Almost every novel by Anne Tyler begins with a loss or absence that reactivates in the family some primordial sense of itself, and Saint Maybe is no exception. The novel rocks on the fulcrum of its hero, Ian Bedloe, who believes himself responsible for the death of his older brother, Danny, killed in a late-night car crash after an angry confrontation with Ian. Danny's wife, grief-stricken and unstable, soon commits suicide, leaving behind three children (two from her previous marriage, to a man who has vanished). Overwhelmed by guilt, Ian takes unusual measures to redeem himself. Inspired by a weird but engaging little Protestant splinter group called the Church of the Second Chance, he drops out of college after only one semester to help his parents care for the orphaned children.
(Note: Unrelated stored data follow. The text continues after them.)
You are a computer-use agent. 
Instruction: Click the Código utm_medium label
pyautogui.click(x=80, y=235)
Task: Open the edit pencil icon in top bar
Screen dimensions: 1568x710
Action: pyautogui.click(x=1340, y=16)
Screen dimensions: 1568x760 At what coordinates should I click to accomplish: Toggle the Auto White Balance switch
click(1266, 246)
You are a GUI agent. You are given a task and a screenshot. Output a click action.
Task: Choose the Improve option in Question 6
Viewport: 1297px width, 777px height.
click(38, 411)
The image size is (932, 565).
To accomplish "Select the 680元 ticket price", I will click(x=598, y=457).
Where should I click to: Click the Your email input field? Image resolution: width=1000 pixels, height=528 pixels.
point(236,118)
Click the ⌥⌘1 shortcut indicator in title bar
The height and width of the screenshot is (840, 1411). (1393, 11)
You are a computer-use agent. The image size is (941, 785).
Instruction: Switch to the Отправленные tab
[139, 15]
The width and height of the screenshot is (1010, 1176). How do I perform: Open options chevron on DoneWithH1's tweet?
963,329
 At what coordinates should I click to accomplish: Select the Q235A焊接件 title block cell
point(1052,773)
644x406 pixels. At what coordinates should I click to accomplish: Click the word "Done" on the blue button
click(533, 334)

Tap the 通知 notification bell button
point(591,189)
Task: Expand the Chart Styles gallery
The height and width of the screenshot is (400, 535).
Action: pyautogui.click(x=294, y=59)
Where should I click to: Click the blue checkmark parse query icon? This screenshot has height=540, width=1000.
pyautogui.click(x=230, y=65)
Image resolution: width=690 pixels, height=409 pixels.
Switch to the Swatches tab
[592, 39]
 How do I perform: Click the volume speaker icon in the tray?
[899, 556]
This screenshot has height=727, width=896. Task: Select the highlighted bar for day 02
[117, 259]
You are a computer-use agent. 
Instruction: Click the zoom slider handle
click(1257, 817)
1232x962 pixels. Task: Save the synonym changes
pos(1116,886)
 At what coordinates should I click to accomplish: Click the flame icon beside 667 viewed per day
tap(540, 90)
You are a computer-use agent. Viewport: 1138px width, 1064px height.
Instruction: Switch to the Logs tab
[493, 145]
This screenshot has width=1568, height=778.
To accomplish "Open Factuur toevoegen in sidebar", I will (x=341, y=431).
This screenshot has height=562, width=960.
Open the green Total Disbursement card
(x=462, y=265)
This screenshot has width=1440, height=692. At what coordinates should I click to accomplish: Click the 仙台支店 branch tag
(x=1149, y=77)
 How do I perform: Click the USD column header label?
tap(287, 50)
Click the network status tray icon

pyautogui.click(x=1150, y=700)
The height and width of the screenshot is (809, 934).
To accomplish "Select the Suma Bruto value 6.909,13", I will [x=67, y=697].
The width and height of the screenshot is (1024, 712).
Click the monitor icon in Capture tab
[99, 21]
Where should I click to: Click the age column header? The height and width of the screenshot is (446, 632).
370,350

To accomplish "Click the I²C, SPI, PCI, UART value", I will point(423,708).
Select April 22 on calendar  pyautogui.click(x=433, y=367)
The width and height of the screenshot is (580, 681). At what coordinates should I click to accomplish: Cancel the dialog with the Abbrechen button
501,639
Ian, the Saint Maybe of the title, sponges up our emotions as Ms. Tyler tracks him fondly through several decades. At 17, he has "the Bedloe golden-brown hair, golden skin, and sleepy-looking brown eyes." His fairy-tale good looks are somehow enhanced by his off-hand way of dressing, and when he becomes a cabinetmaker (as Jesus was a carpenter?), specializing in fine furniture built without nails according to ancient principles, he has every opportunity to dress down. We rarely see him—even at church—in anything but jeans and a T-shirt. Two decades later, he is described excitedly by Rita diCarlo—a zany mansaver perhaps too reminiscent of Muriel Pritchett in The Accidental Tourist: "The clothes in his closet smell of nutmeg…. He has this really fine face; it's all straight lines. I thought at first his eyes were brown but then I saw they had a clear yellow light to them like some kind of drink; like cider." Rita, as one might expect, comes vividly into Ian's life before the novel closes.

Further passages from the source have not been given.